Kara: Assess the China situation. You have many critics, very valid critics. Why isn't there an Apple factory in China, run by Apple?
Tim: There's a lot of questions in there. Why don't we have [a factory]? We looked at things we can do, and what people could do better. And we looked at that and thought someone else could do it better. The operational stuff, that's all Apple. But we looked at manufacturing and believed someone else could do it better. But we've taken a position on overtime--some people want to work more, to bring home more money to their families--and we're really enforcing this. We're micromanaging that. We're doing it in a way, we're showing a level of care that I don't see in other places. This is an area where I hope people rip us off wildly.
On Patent Lawsuits...
Kara: So let's talk about patents. Are the wars a problem for innovation?

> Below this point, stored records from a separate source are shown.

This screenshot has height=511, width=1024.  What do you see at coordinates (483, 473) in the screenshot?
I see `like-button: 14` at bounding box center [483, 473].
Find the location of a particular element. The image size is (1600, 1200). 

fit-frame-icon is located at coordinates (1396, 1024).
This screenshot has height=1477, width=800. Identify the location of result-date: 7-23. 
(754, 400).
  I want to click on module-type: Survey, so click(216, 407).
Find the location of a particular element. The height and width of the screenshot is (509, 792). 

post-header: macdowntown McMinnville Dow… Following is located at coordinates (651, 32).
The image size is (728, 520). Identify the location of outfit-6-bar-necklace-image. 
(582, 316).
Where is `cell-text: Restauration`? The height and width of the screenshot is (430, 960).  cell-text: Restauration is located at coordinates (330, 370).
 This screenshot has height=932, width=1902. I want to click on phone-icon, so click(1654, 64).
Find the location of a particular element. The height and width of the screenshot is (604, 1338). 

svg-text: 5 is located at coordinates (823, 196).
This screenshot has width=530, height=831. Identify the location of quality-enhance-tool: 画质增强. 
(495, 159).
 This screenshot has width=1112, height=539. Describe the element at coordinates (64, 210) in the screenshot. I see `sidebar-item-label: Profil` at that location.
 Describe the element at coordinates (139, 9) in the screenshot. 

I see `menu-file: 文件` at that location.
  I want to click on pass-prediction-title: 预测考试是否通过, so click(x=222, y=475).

Tim: Well it's a pain in the [rear]. It's important that Apple not be the developer for the world. We can't take all of our energy, and all of our care, and finish the painting and have someone else put their name on it. The worst thing in the world that can happen to you, is if you're an engineer and you've given your life to something, is to have someone rip it off. We just want people to develop their own stuff, and not rip us off.
Walt: But people say you rip them off.
Tim: If you look at most of those, those are on standards-essential patents. Those carry a responsibility of the owner to license those. Something like, to connect to a 3G network. So the issue with the system relative to this is that this is an economic argument. No one should be able to get an injunction off a standards-essential patent. The owner has to license it. So when someone comes to you and tries to get some obscene amount of money from you, they're saying they want to go get an injunction, they're using it.
On Smartphone Competition...
Kara: How do you look at the competitive landscape?
Tim: I think we have the best phone. You have two OSes that make up the vast majority ... it's iOS and Android. You have Windows Mobile now beginning to ship and we'll see how they do. And you have RIM that is still serving some large number of enterprise customers. But the momentum right now is in the first two. Will that change? I think that anything can change. The smartphone revolution is still in the early stages. When you look at this, it's a billion-unit market in three years from now. And a few years after that, I'm not sure you'll see any phones that aren't smartphones.
Kara: Let's talk about TV. How are you looking to change TV?
Tim: You know, very uncharacteristic of us, we've stayed in the Apple TV product. We're not a hobby kind of company, as you know. Our tendency is to do very few things. And, if something creeps in and isn't a big success, we get it out of the way and put our energies on something else. Apple TV though, you see what we've done. We've stuck in this. It's not a fifth leg of the stool. It's not the same size as the phone or Mac or tablet business. But last year we sold a little less than 3 million Apple TVs.
This year, just in a first few months, we've sold 2.7 million.
Walt: You bought Siri. It's in your ads, and it's the defining feature of the [iPhone] 4S. When it works, it's magic. But a lot of time it doesn't work. It's a beta. What's going on with that? Is it up to your standards?
Tim: Customers love it. It's one of the most popular features of the 4S. But there's more that it can do, and we have a lot of people working on it. And I think you'll be really pleased with some of the things coming over the coming months. The breadth of it. We have a lot that Siri can do. People have dreamed of this for years, and it's here. Yes it could be broader, but Siri as a feature has moved into the mainstream. So I think you're going to be really happy with where it's going. We're doubling down on it.